Directions: Report only the number of lines in the material below that contain the string "icon".
■ ■ ■ ■
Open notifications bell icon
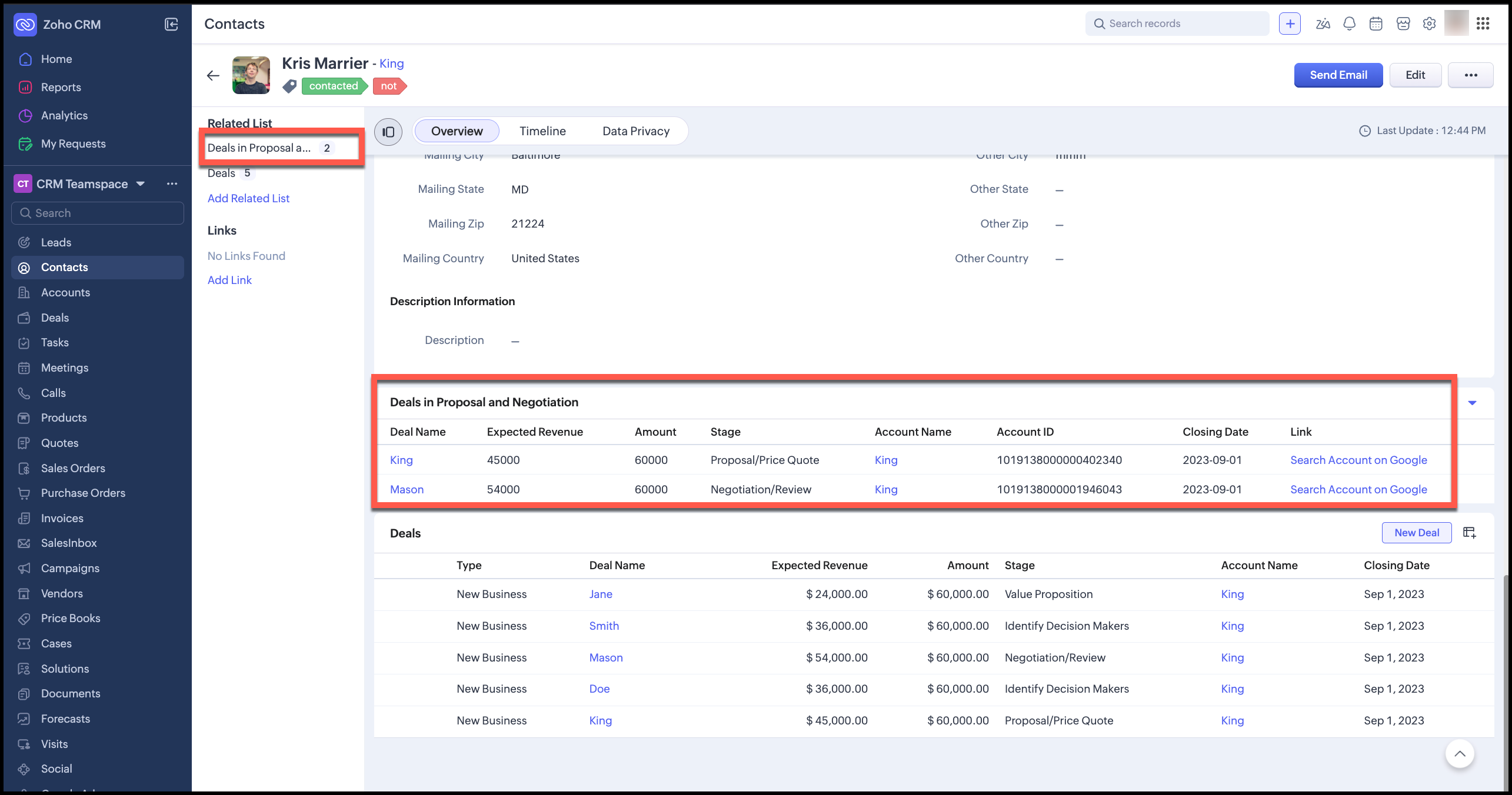 point(1349,24)
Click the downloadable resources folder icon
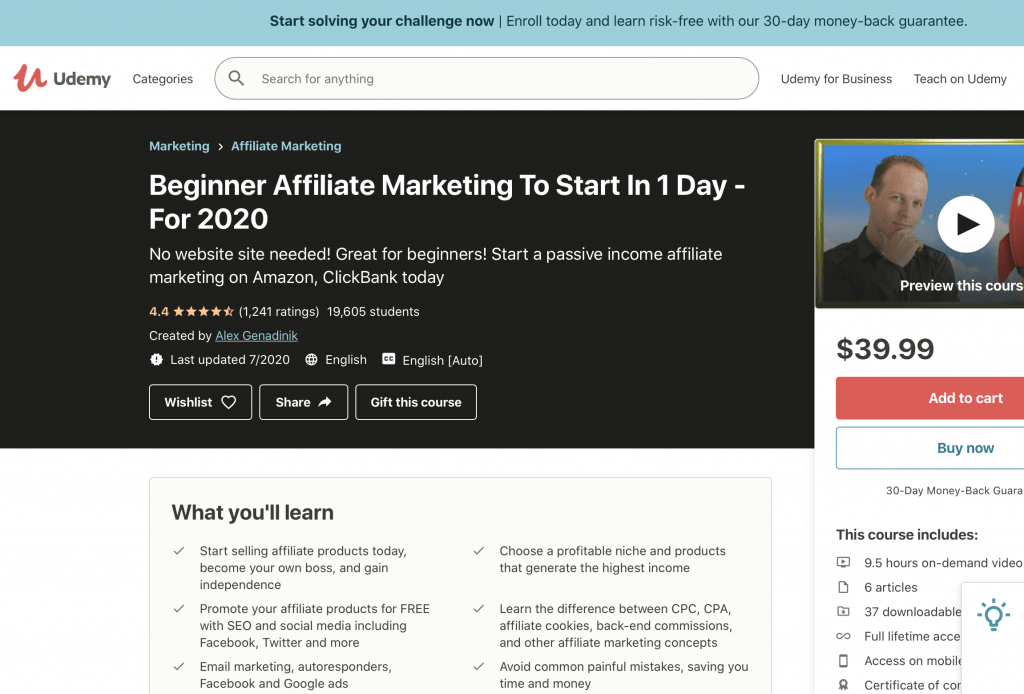 click(843, 611)
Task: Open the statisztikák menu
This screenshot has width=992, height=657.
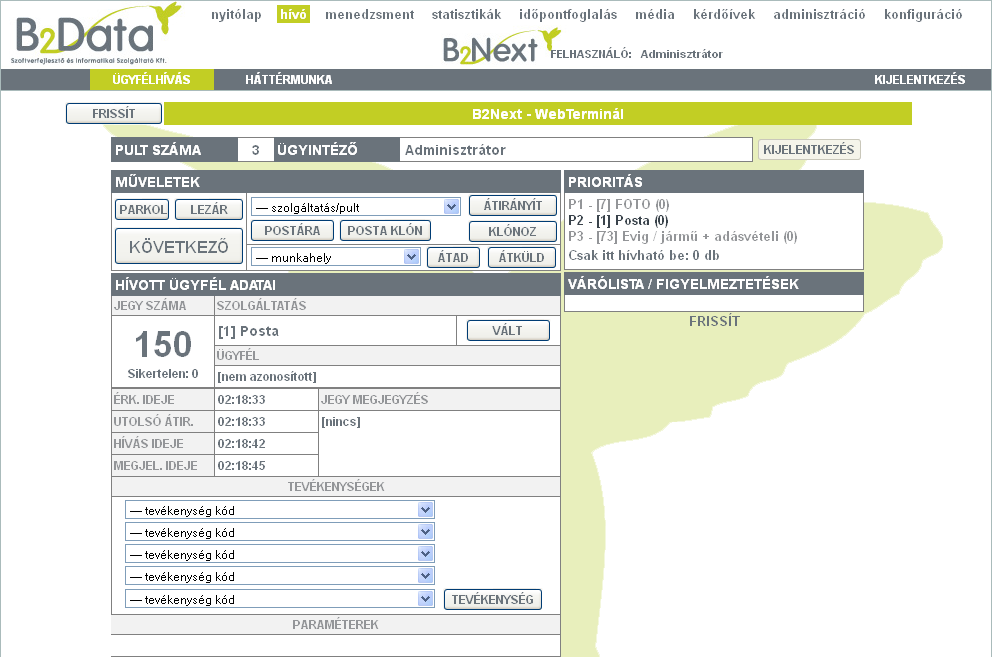Action: [466, 15]
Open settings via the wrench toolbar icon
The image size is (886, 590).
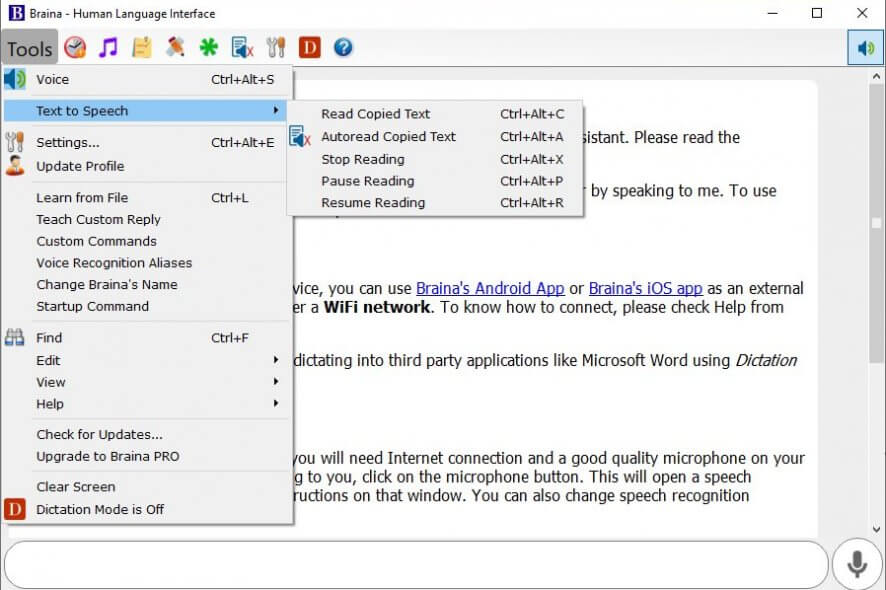pos(276,47)
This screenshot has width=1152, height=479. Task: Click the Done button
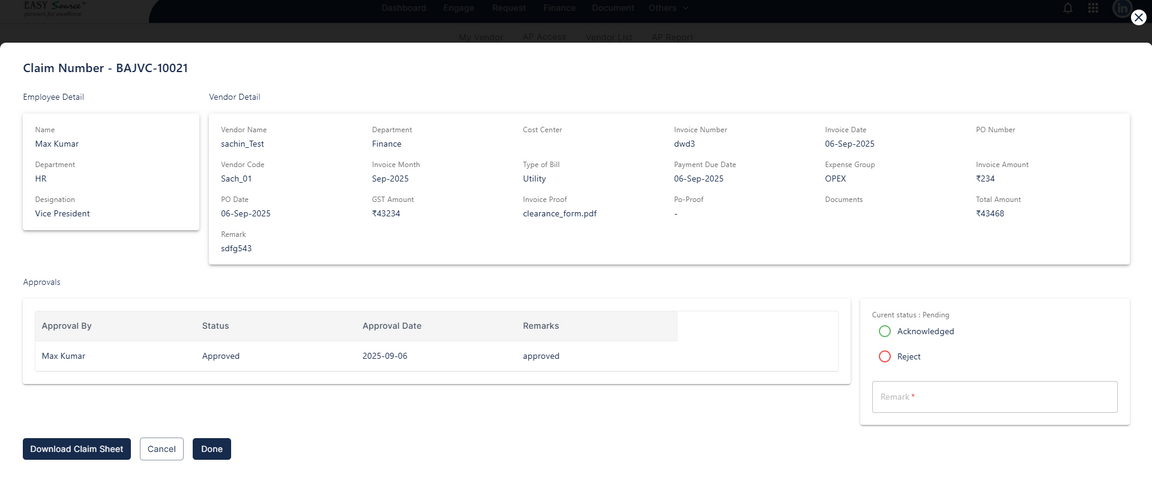coord(211,449)
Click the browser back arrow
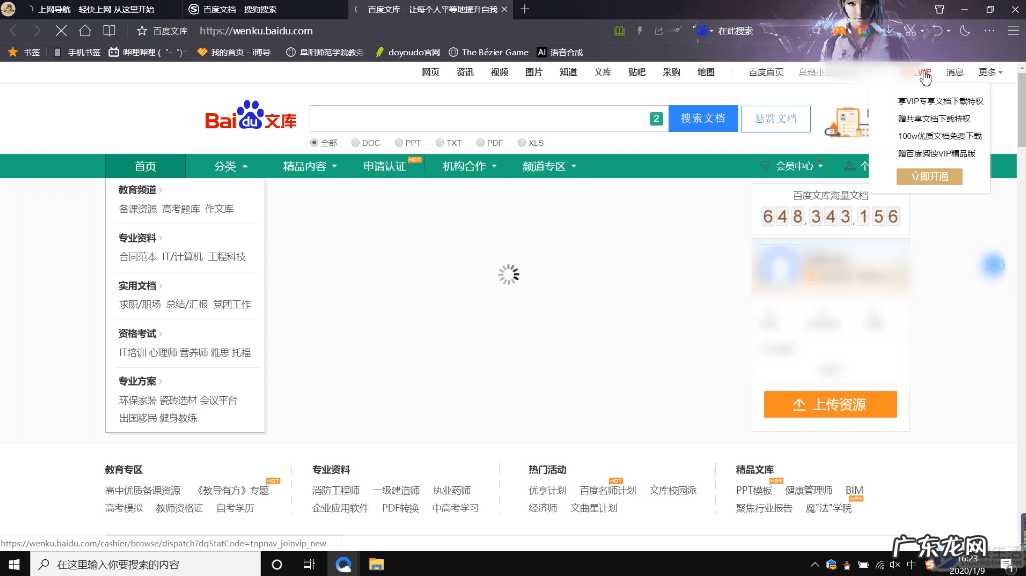The height and width of the screenshot is (576, 1026). click(x=10, y=31)
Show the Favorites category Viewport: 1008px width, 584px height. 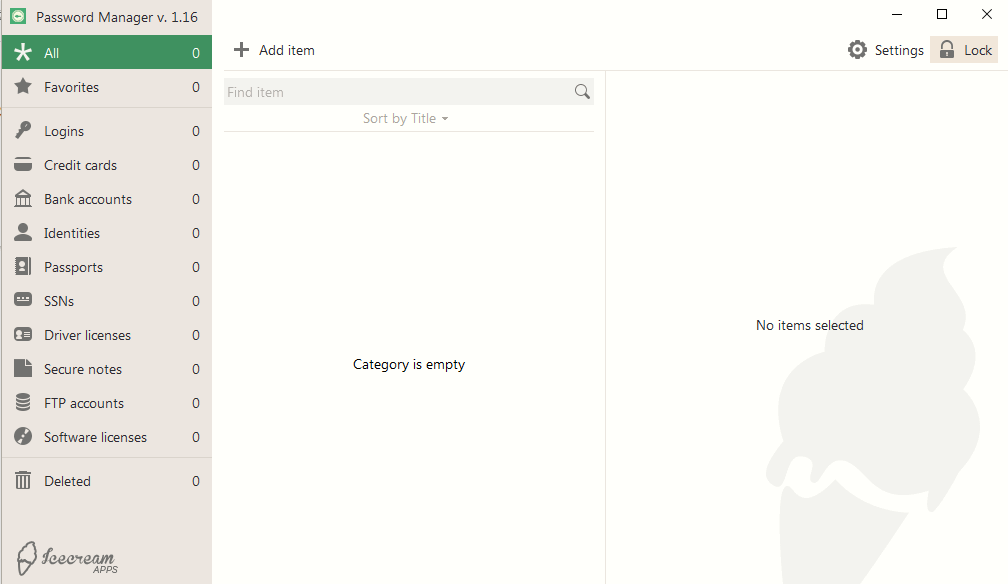pyautogui.click(x=71, y=87)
■ ■ ■ ■
Result of the task: 3